TO DO →
Working from the top of the records below, reproduce each line exactly, ending once you have written the line containing "[Opacity] (214, 119)".

--- ENTRIES SHOWN ---

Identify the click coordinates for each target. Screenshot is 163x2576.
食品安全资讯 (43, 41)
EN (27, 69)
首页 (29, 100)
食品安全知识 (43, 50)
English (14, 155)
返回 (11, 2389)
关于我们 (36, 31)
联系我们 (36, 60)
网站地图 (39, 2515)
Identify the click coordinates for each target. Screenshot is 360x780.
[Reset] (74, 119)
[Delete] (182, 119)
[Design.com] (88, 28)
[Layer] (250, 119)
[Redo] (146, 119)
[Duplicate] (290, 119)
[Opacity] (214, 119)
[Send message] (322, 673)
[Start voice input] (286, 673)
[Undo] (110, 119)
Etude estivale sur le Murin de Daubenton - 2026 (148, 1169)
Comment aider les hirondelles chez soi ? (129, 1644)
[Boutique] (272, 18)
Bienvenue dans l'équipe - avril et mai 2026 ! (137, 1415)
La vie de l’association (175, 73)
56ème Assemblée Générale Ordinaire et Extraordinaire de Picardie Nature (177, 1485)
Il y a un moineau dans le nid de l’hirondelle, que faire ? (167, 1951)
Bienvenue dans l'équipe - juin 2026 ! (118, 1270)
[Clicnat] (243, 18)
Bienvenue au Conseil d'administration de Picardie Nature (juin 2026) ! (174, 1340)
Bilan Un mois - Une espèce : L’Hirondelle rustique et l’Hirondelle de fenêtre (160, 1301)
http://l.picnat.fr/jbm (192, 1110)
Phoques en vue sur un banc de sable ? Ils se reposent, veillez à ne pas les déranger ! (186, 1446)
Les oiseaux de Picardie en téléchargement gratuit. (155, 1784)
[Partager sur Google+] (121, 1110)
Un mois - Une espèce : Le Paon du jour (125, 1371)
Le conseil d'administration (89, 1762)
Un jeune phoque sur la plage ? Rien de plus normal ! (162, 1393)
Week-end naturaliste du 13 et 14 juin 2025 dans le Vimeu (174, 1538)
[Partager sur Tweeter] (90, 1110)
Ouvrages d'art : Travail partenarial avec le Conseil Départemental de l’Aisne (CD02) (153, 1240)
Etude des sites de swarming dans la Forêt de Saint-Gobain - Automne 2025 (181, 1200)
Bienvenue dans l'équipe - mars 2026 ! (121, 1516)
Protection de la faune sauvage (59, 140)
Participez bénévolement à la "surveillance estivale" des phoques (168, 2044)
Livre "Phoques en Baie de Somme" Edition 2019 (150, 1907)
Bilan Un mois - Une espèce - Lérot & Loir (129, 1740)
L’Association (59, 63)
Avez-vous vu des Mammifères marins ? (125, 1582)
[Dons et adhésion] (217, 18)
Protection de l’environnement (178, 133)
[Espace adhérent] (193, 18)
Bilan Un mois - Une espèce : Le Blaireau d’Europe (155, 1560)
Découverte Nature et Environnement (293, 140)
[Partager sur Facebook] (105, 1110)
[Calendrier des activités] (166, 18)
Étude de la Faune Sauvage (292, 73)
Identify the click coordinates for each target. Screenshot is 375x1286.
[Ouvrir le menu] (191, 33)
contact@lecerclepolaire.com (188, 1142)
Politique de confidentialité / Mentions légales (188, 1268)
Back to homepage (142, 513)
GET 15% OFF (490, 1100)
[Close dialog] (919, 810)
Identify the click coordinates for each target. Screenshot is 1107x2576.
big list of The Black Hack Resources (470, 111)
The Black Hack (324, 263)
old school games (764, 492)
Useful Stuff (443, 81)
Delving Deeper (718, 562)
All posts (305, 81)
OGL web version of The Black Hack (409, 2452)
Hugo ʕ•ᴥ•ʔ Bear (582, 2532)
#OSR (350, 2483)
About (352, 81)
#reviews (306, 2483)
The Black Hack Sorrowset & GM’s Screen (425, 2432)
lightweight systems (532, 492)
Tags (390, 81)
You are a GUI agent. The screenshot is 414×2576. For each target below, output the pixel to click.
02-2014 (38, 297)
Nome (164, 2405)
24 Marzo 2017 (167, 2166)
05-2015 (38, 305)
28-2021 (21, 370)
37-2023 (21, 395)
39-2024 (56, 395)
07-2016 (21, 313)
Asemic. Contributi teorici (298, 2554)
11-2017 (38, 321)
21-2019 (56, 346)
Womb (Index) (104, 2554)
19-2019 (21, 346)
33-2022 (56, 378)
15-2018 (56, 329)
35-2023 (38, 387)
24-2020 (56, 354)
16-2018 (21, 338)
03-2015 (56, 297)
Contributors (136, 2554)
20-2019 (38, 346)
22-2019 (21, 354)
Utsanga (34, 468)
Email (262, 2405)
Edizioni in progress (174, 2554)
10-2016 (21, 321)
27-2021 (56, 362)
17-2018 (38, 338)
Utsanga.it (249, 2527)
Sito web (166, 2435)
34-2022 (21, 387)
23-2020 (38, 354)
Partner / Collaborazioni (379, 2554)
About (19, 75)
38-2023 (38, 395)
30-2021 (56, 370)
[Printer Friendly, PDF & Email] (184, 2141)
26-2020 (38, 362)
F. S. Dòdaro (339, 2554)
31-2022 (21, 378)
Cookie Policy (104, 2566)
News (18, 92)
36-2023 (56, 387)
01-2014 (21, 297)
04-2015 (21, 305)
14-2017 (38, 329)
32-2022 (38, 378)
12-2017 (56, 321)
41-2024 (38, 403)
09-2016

---

WRITTEN RESPONSE →
Identify the click coordinates for each target. Screenshot is 163x2576.
食品安全资讯 (43, 41)
EN (27, 69)
首页 (29, 100)
食品安全知识 (43, 50)
English (14, 155)
返回 (11, 2389)
关于我们 (36, 31)
联系我们 (36, 60)
网站地图 (39, 2515)
Identify the click coordinates for each target. Screenshot is 360x780.
[Reset] (74, 119)
[Delete] (182, 119)
[Design.com] (88, 28)
[Layer] (250, 119)
[Redo] (146, 119)
[Duplicate] (290, 119)
[Opacity] (214, 119)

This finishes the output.